While I agree with the basic sentiment here, I think it's also important to remember that--the further back you go in history--the more time-consuming and expensive it was create written words. Nowadays, you can buy a 500 stack of printer paper and a pen for less than 5 dollars at any random shop, but that's a very recent development. Paper used to take a lot of time and effort to make. Ink used to take a lot of time and effort to make. The printing press has only been around for what? 600 years?

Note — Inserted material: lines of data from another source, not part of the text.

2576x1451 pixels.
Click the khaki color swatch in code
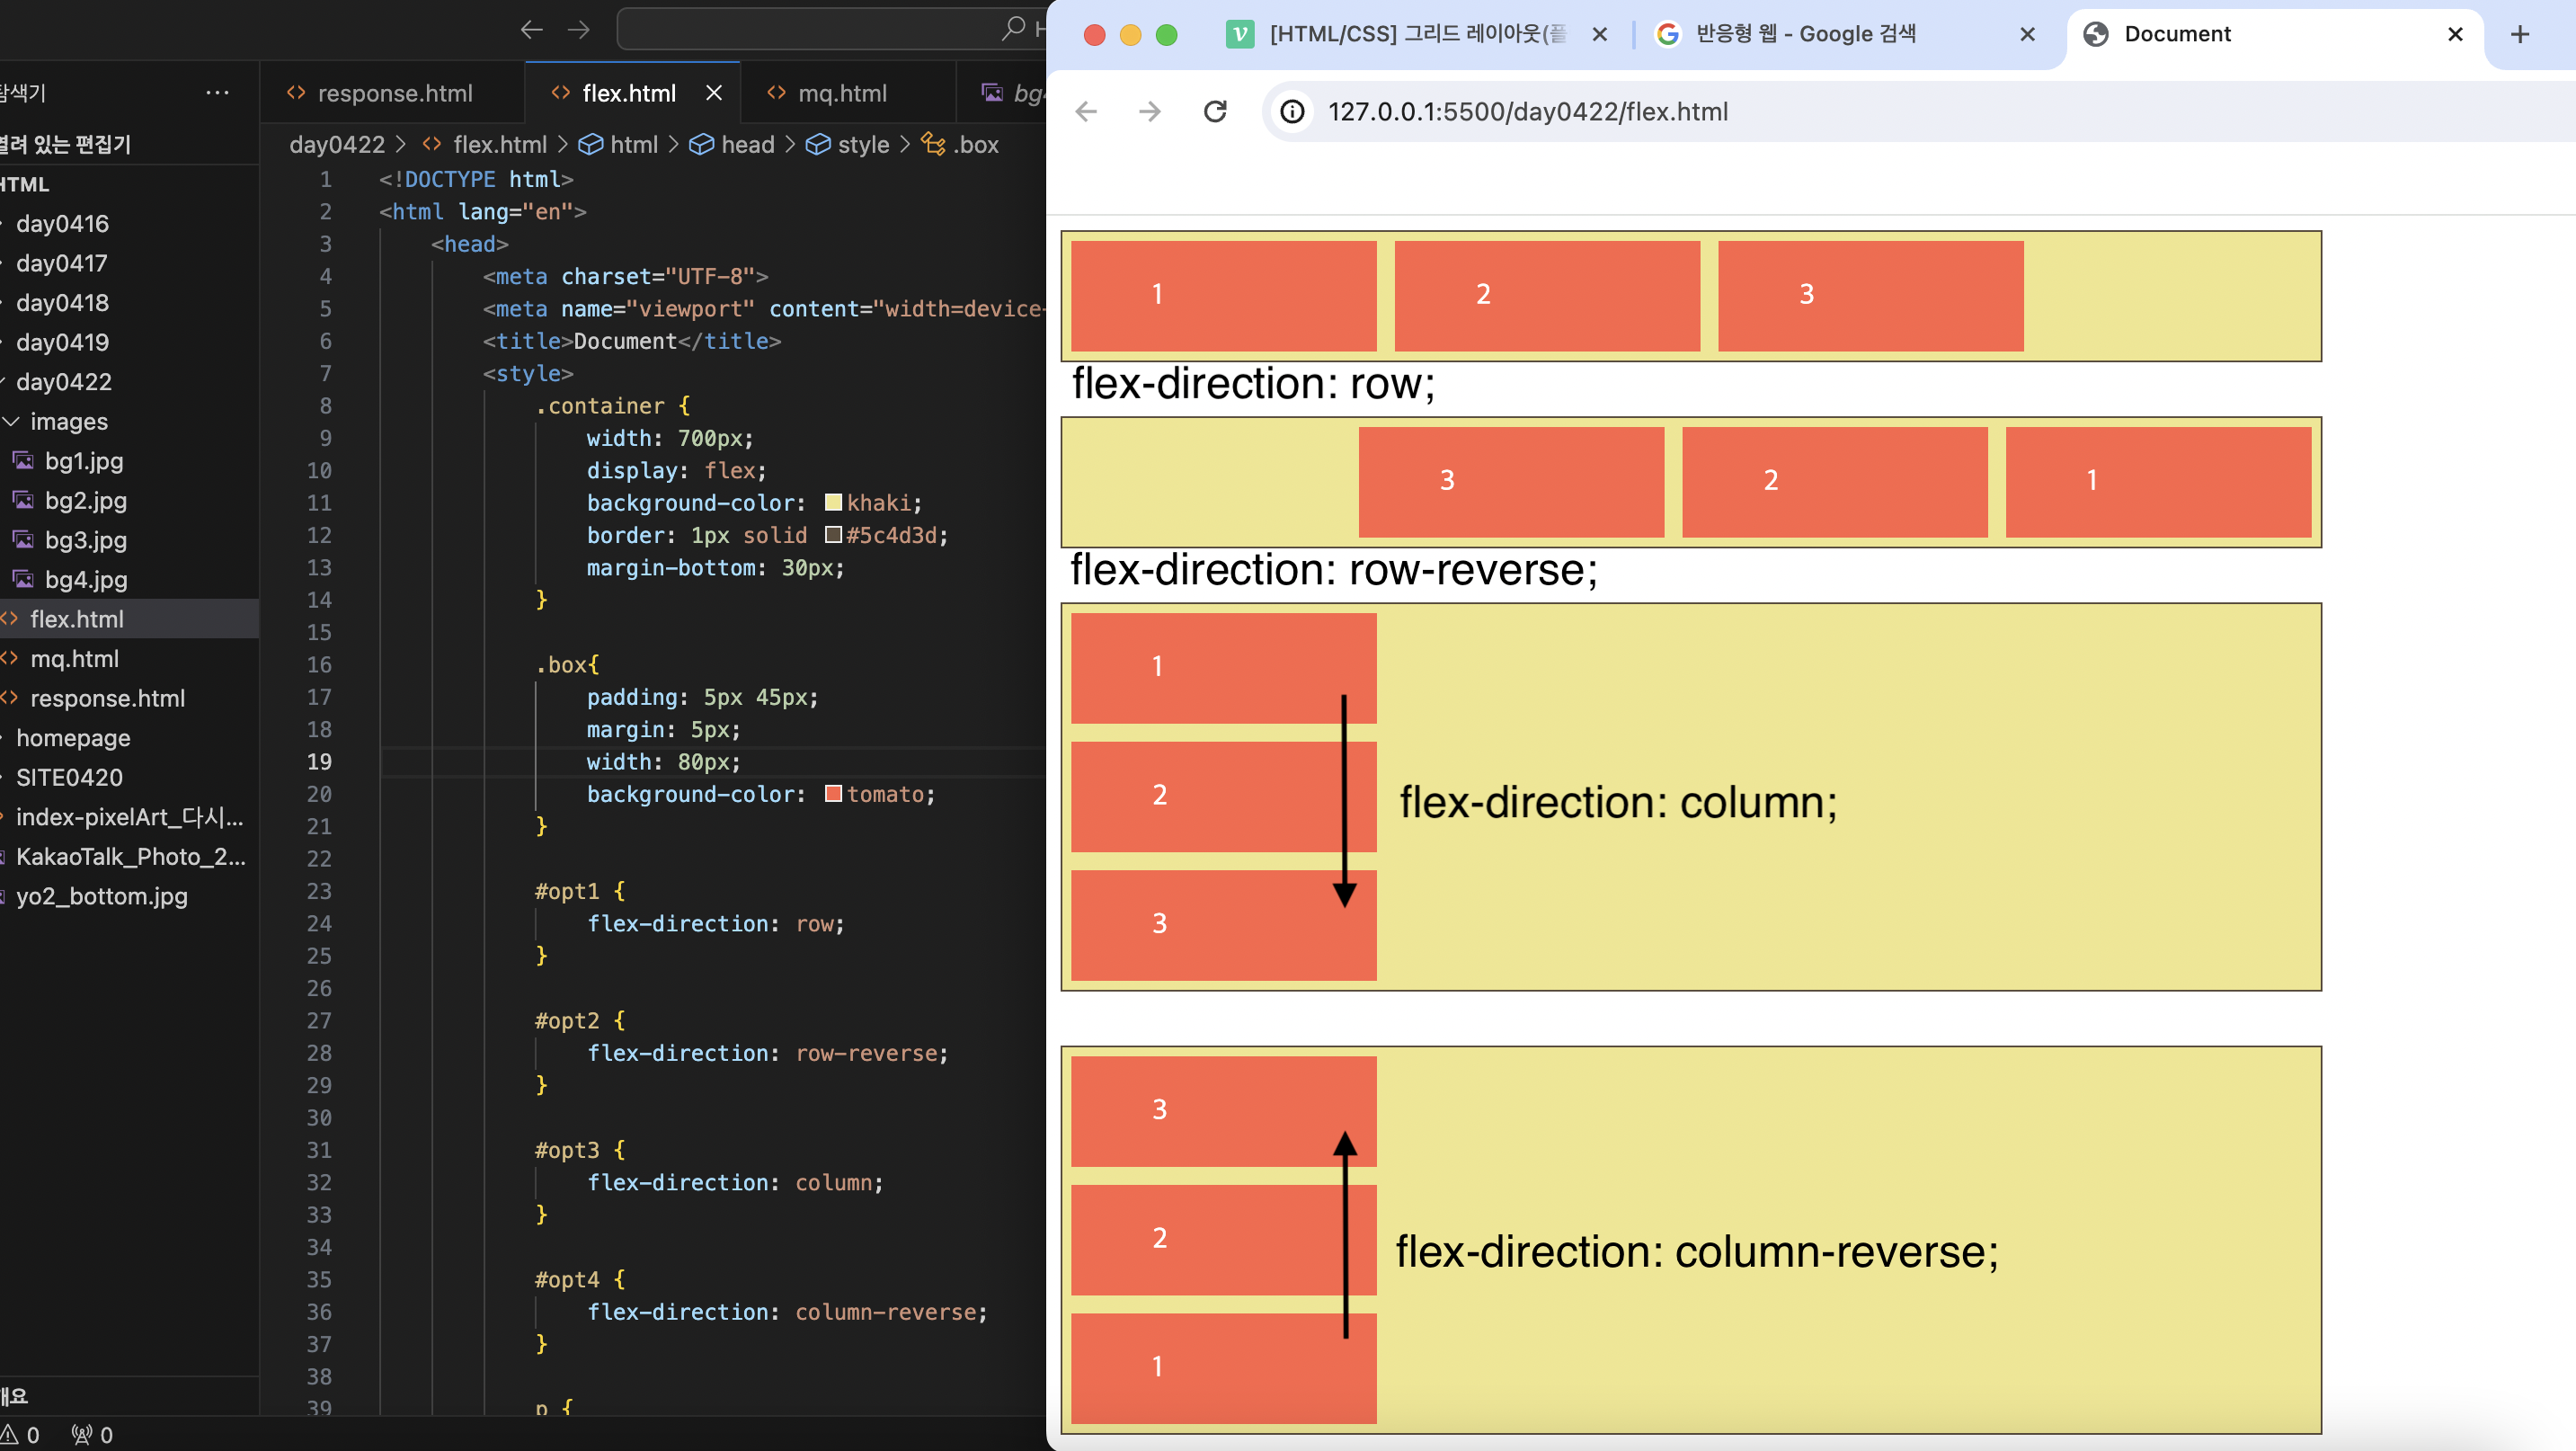(x=833, y=502)
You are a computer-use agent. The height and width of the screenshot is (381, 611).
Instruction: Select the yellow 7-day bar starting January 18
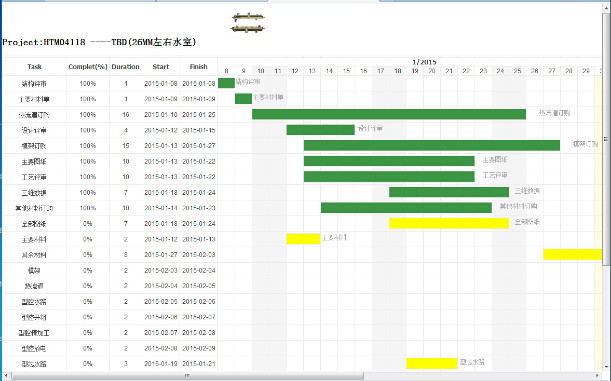(449, 223)
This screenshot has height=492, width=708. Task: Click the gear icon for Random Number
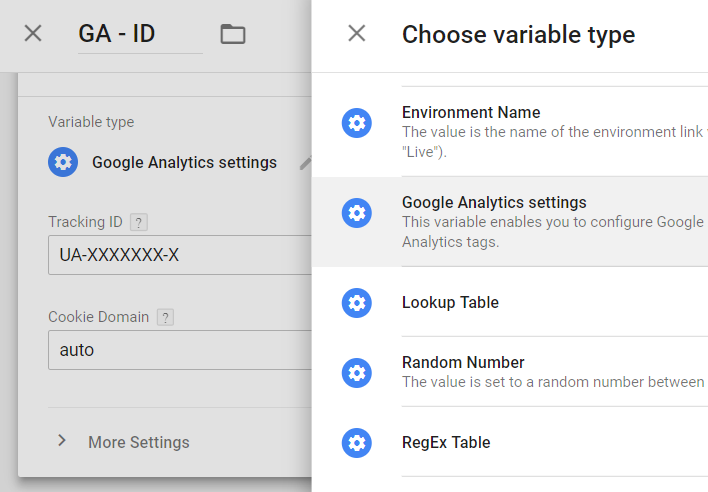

The further back in history you go, the more likely it is that what needed to be written was handwritten, and since there were no electric lights (only candles and maybe oil lamps, which take their own sweet time to manufacture), you were also quite limited in how many hours a day you could work on writing. When you're working under those kind of conditions--expensive materials, time-consuming workmanship--you don't put things to paper unless you consider them to be valuable for preservation for multiple generations. You certainly don't spend the effort copying them (again, would require someone to manually write out an entire copy of the original!) unless it's something that you consider everybody far and wide should know about.
So yeah, while it's regrettable that all we have of ancient writing is for the most part heavily curated, it does make logical sense, and we should absolutely consider ourselves blessed to live in a day and age when preserving even the most trivial or even bad piece of writing is a valid option due to its low cost in both money, materials and effort required.